◆ Text provided:
——————————

What are the best methods for detecting dementia early and accurately?
Detecting dementia early and accurately can help to improve education, treatment and support for patients and caregivers. Early diagnoses also help patients and their families plan ahead and allow the patient to be involved in decision-making for their own care. Although many health systems have implemented programs and services to increase patient and care provider education about dementia, not enough is known about which approaches work best to identify people with dementia early and accurately.
This systematic review included any studies which measured impacts of approaches (such as screening, health professional education, and new memory clinics) intended to increase the diagnosis of dementia. All studies measured the number of people visiting health or social services with memory complaints, the number of new and number of accurate dementia diagnoses among these patients, and the level of cognitive impairment for the people diagnosed with dementia. In all, 13 studies met these criteria, 4 of which were randomized controlled trials. The smallest study included 100 patient referrals from a memory clinic, while the largest studies included population-wide evaluations (eg. distribution of education materials or impacts of new memory clinics within a region or population group). The results were compared to a control group of patients receiving the usual care, or patients seen before or after the new approaches were in place.

——————————

◆ Information shown:
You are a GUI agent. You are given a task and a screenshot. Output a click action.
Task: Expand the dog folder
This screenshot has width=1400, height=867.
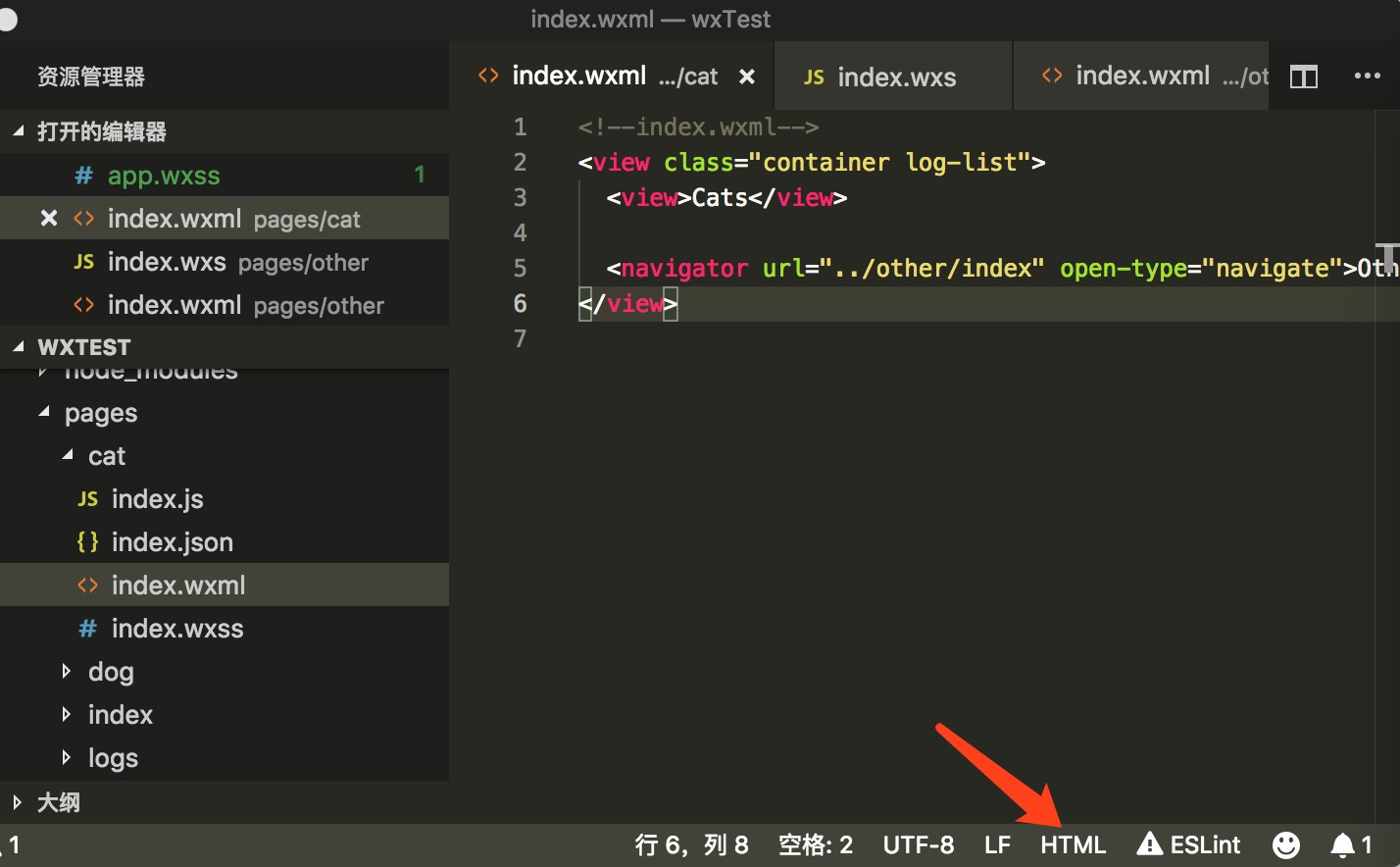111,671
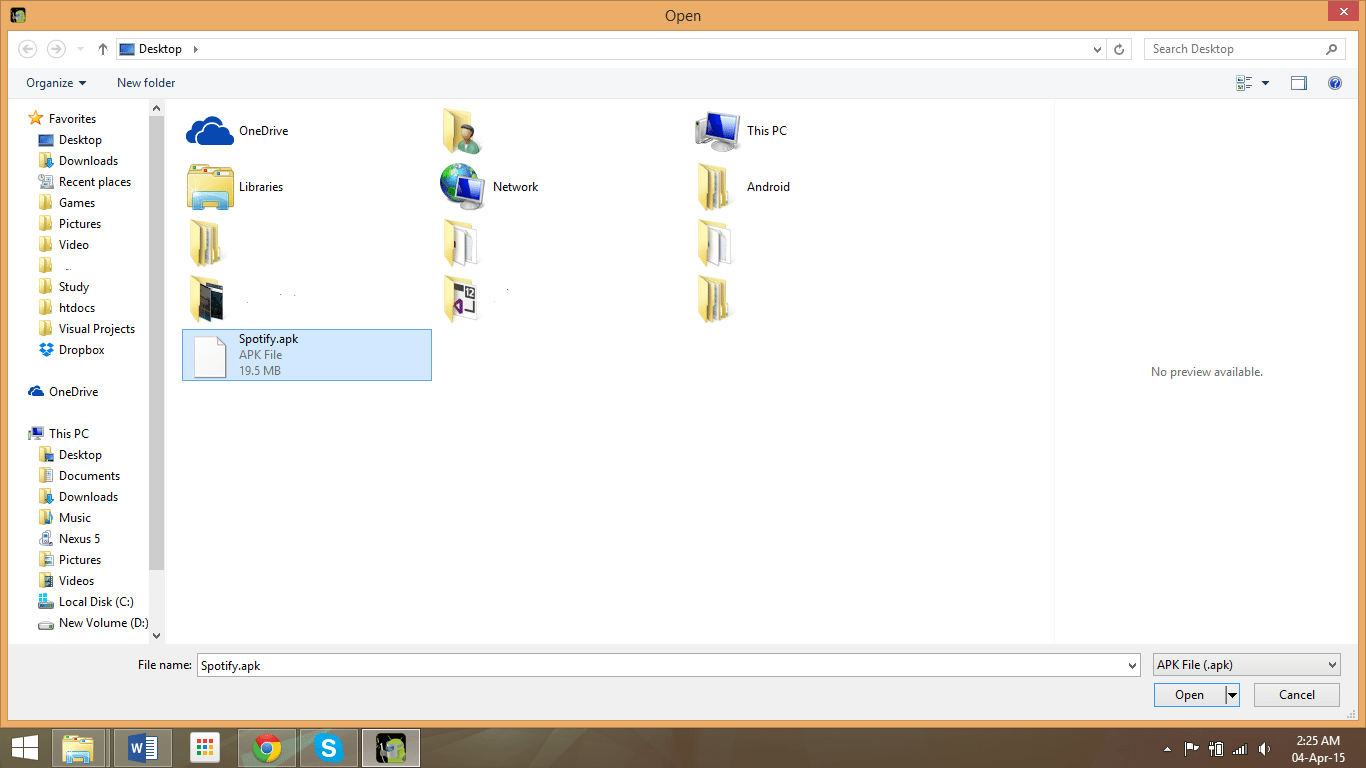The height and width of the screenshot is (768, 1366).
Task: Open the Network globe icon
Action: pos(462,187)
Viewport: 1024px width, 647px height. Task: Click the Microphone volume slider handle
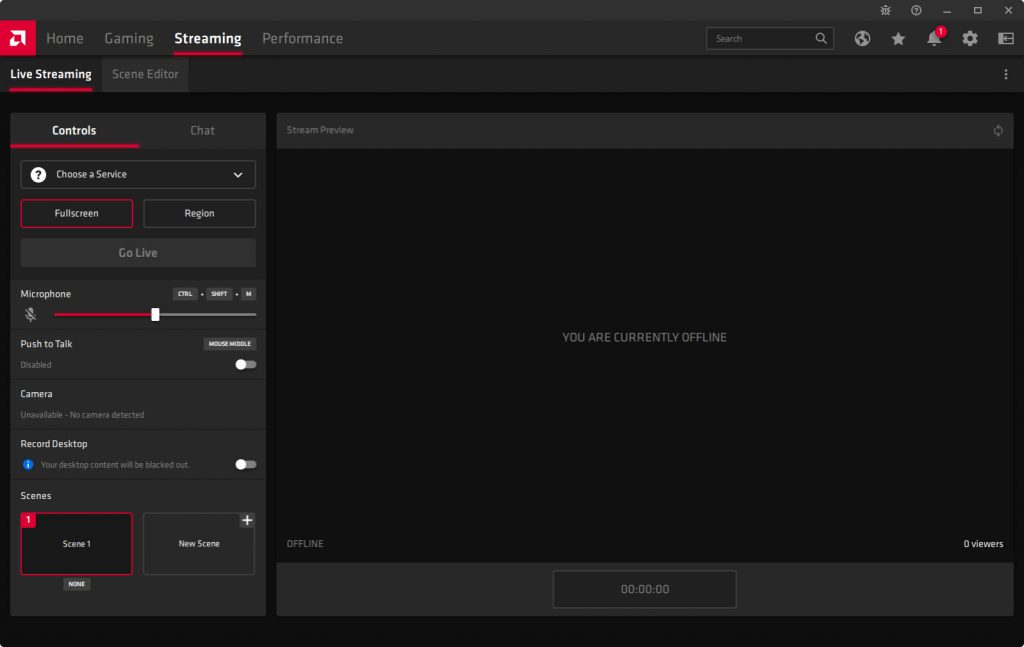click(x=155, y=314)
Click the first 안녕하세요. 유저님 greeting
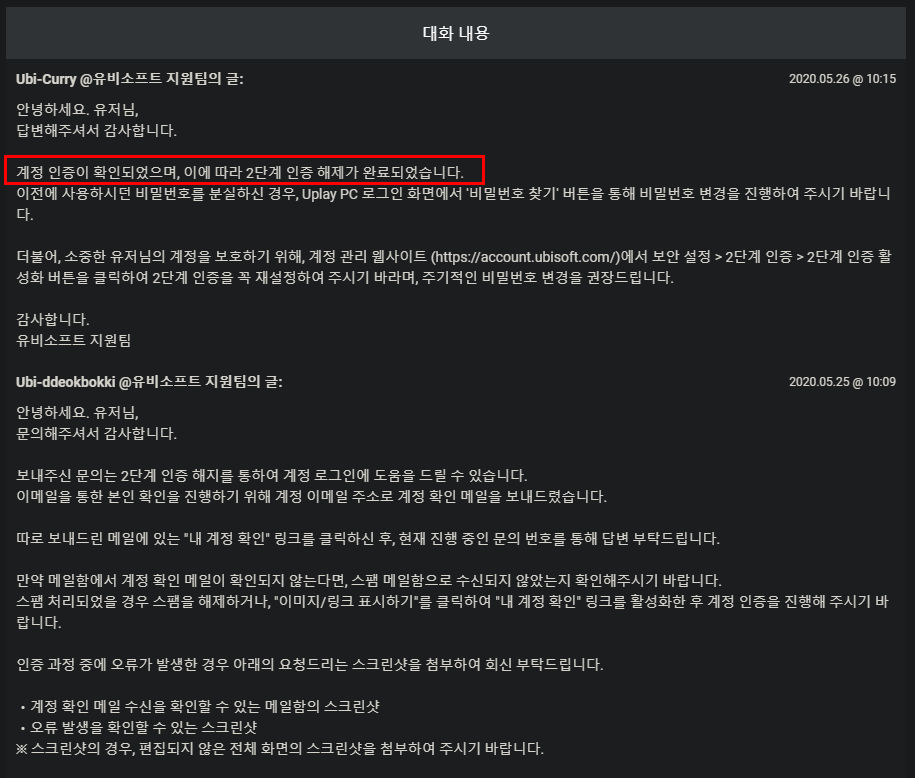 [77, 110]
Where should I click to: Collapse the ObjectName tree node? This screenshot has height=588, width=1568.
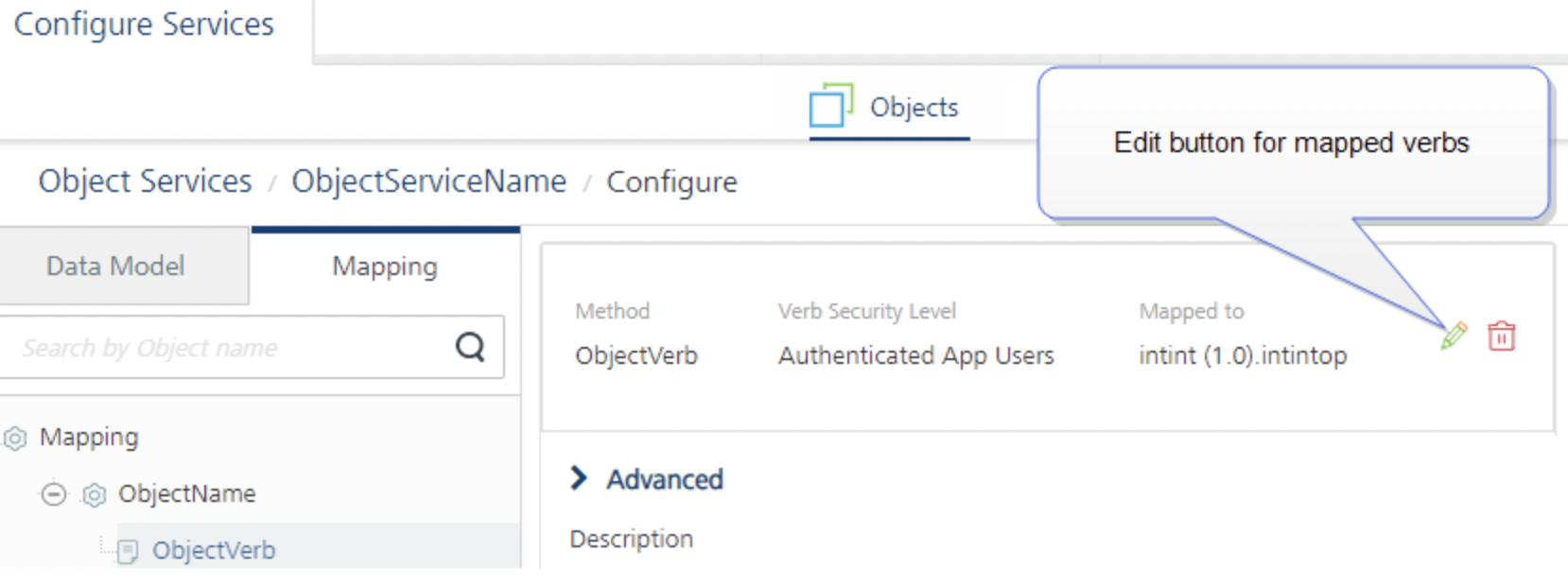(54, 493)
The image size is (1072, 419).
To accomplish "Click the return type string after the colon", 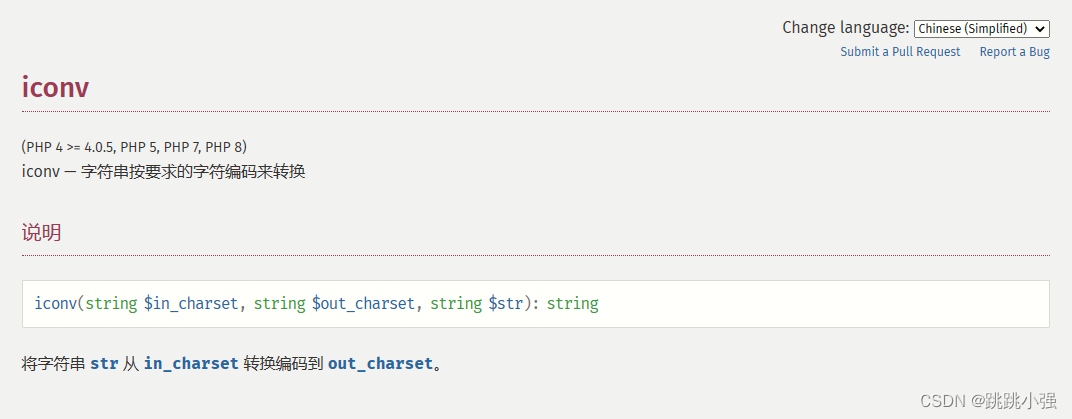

——————————

Please continue the text on detecting dementia from where it stops. These lines stand apart from the text on detecting dementia.

Two randomized controlled trials found that physician education increases the number of suspected cases of dementia but not all of these cases were confirmed with a diagnosis. One randomized controlled trial reported that regular home visits by a geriatric nurse increases the number of accurate dementia diagnoses. There was some evidence from non-randomized controlled trials that memory clinics may help to identify dementia cases earlier, and that decision support training for health care providers may also be useful. Untargeted leaflet campaigns do not appear to help increase diagnosis rates. The authors recommend more high quality research to determine the best and most cost-effective ways to diagnose dementia early and accurately.
Physician education results in more suspected cases of dementia, but not necessarily accurate or earlier diagnoses. Regular home visits by a geriatric nurse increase accurate diagnoses; memory clinics may help identify suspected cases earlier.